Programmed to Work: Firms Compete for Tech Developers in NYC

//Written for Reporting and Writing 1, edited by Prof. Bill Grueskin.

Kurt Sikora came to New York with no job lined up and no connections to help him get employed. Yet within three months, he found work at two different firms with hardly any time between gigs.

He owes his luck partly to his field of expertise. As a web developer, he and his skill set are in high demand in the city’s booming tech industry. Other sector insiders agree: while many workers outside of information technology are fighting for positions, “technologists” with programming expertise are the object of competition between employers.

What does it take to be a sought-after developer in the city? Sikora says, “A lot of what I’ve seen in New York is, you need to be an expert in one certain field,” although his abilities encompass several aspects of digital design. The first job he landed in New York dealt with CSS and HTML; the one he is at now requires more work with Flash.

Although his web skills are helping him stay in business, Sikora’s entrance to the industry was unconventional. He began in Cleveland, Ohio, making fliers for his band, utilizing his degree in graphic design from a community college. Those fliers attracted graphic design jobs from local music venues, and Sikora eventually founded a freelance venture called Studio Siks, Inc., to create promotional materials. His work then pivoted to web development, using skills he taught himself through tutorials and experimentation. “I knew, moving here, it wasn’t going to be easy,” he says about the transition to New York. He spends a lot of his time each week looking at job listings, signing up with freelance placement agencies, revising his resume, and sending it out to potential employers. But many people who look for work as devotedly as him don’t receive as many job offers.

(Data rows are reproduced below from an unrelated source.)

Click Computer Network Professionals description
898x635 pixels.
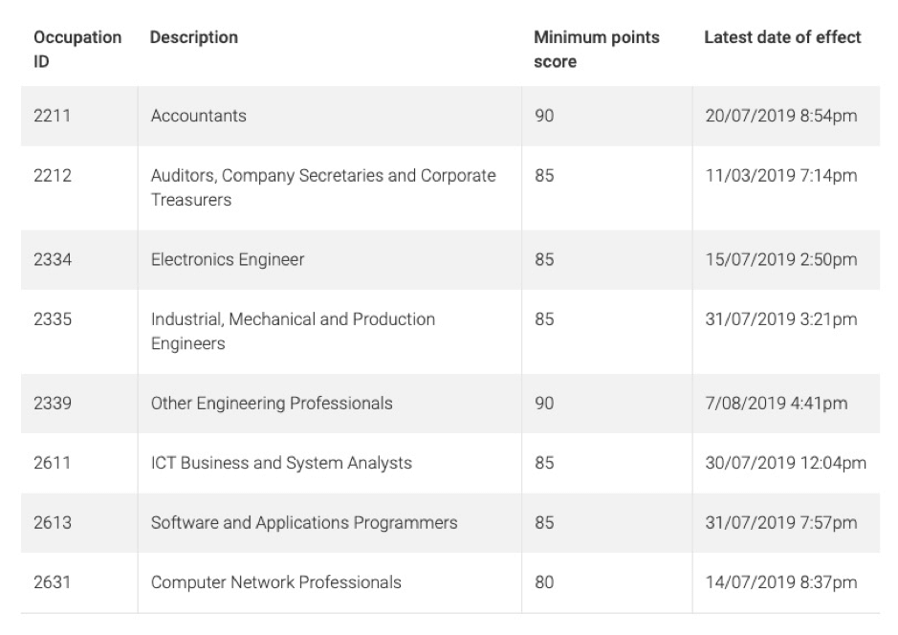(x=276, y=582)
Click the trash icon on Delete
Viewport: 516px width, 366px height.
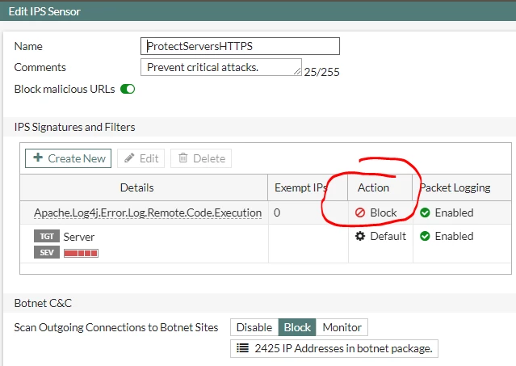pos(183,158)
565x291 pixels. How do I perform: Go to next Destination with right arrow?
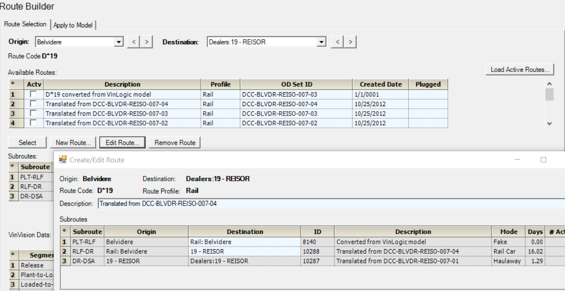tap(350, 42)
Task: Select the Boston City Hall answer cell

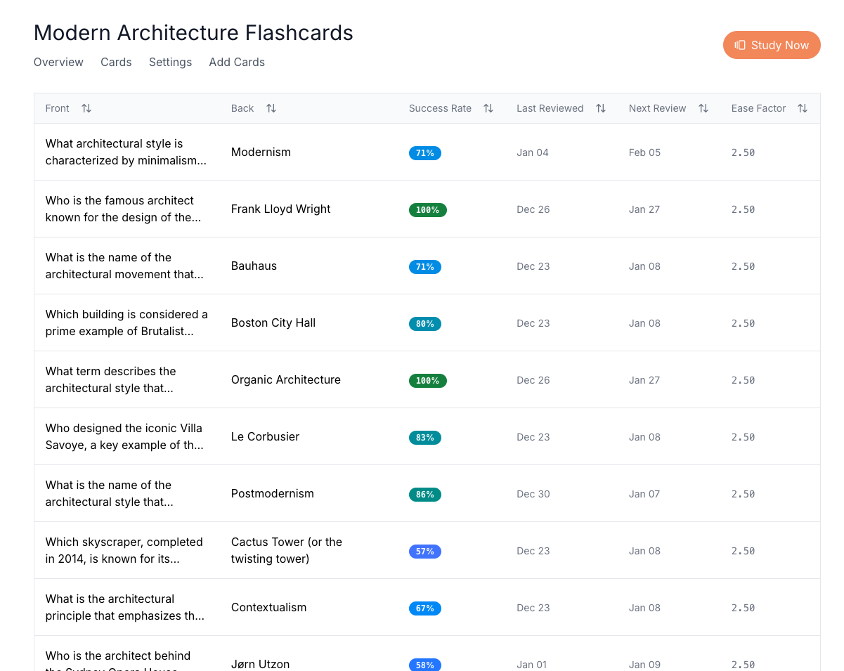Action: pos(273,323)
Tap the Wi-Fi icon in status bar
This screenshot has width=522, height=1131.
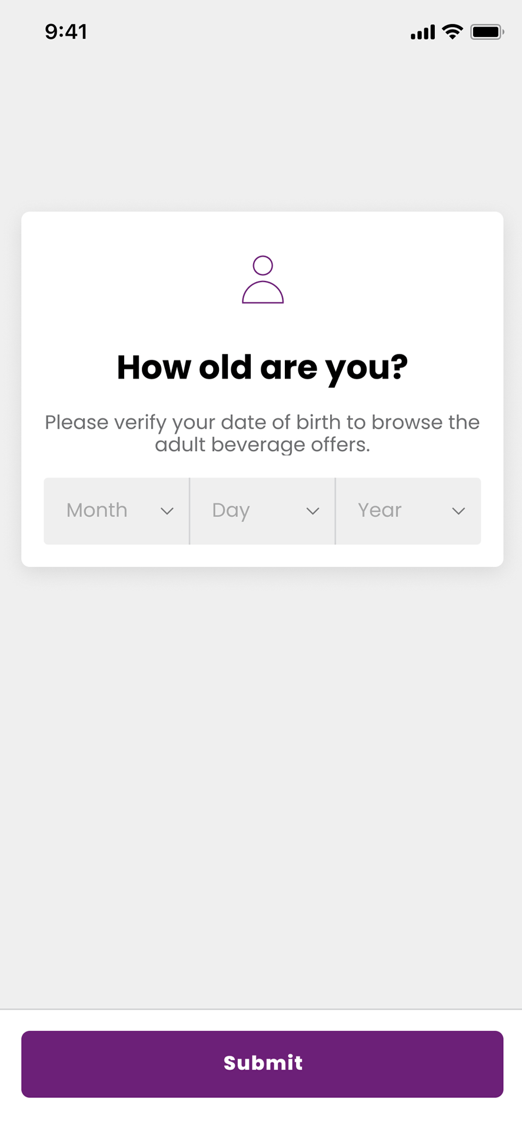click(x=452, y=32)
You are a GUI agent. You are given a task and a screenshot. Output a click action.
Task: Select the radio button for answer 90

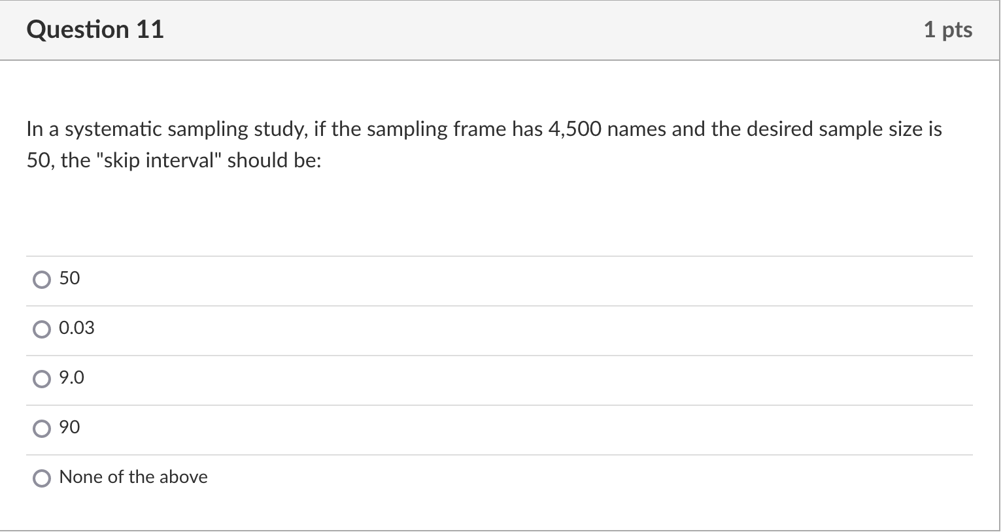click(42, 428)
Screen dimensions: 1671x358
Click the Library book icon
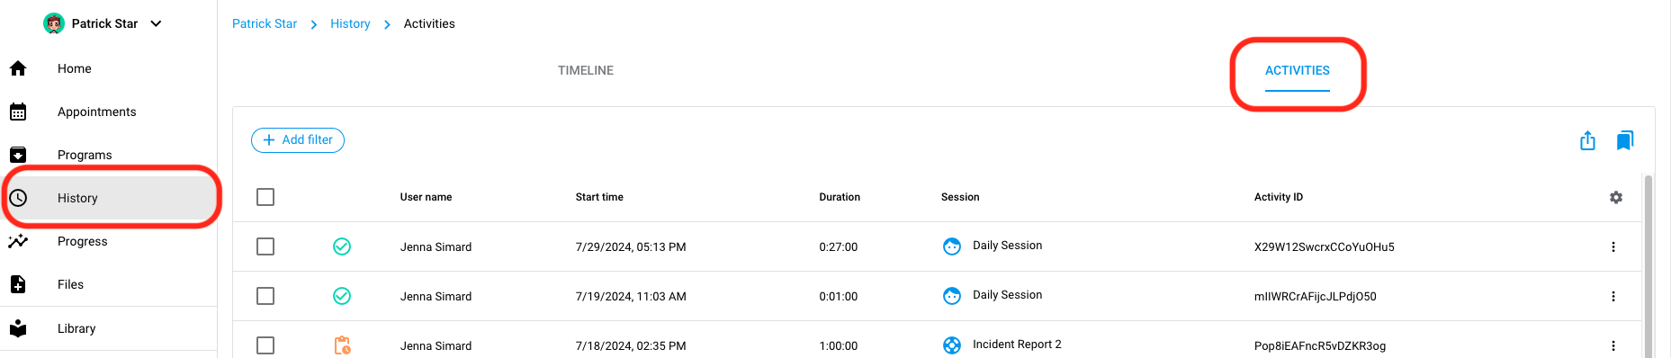click(18, 328)
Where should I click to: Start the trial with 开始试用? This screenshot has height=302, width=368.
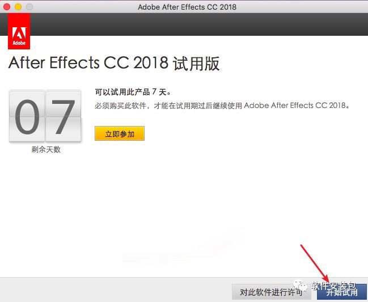pyautogui.click(x=342, y=292)
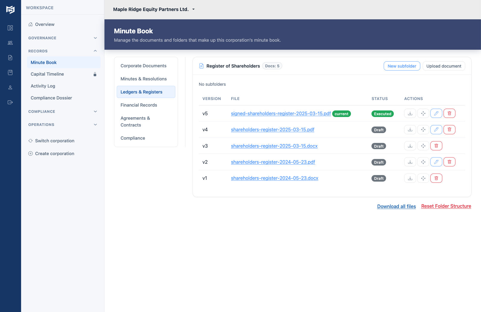Viewport: 481px width, 312px height.
Task: Download the v5 signed shareholders register file
Action: click(410, 113)
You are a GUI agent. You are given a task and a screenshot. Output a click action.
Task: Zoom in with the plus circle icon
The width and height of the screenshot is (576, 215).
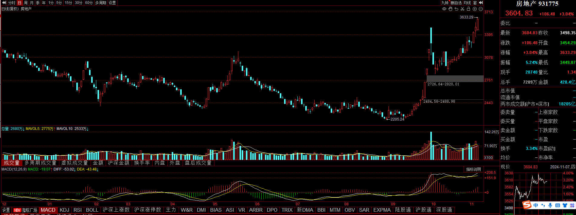pos(475,9)
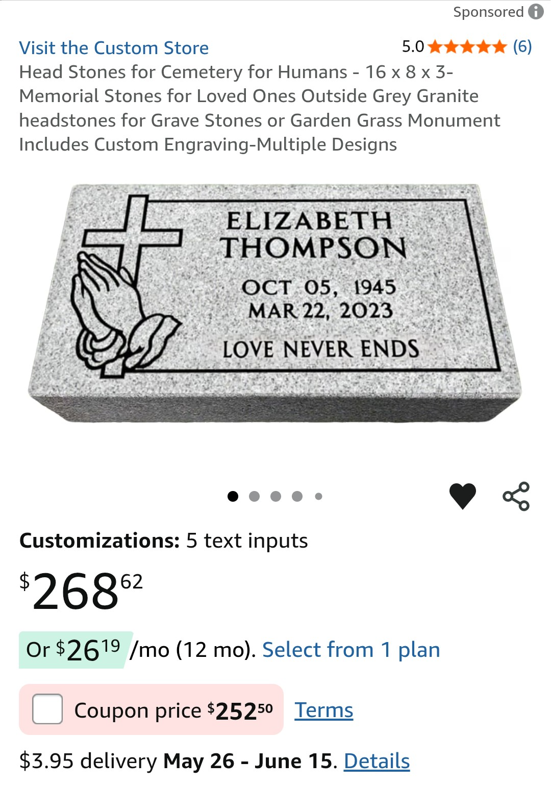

Experienced web developers in the city see a different job market from most. According to Ryan Brogan, a Principal of Magnet Agency—which helps connect developers to firms in New York—“Players don’t have to go out and find jobs”; instead, the jobs find them.

Brogan has been recruiting tech and media talent for Time Warner, MTV Networks, and other big names for 10 years, and he continues to do so as founder and CEO of Magnet Agency. Recently, he advertised for developers to join the staff of IvyDate, a site for singles who attended prestigious colleges. The perfect candidate, Brogan says, has been hard to find: “The only time you’re going to find someone online… I mean, it’s like a needle in a haystack chance.” But he expected as much considering the medium. In his experience, “99 percent of the people who apply for the job are unqualified… That’s the typical response you’re getting when you put something online.”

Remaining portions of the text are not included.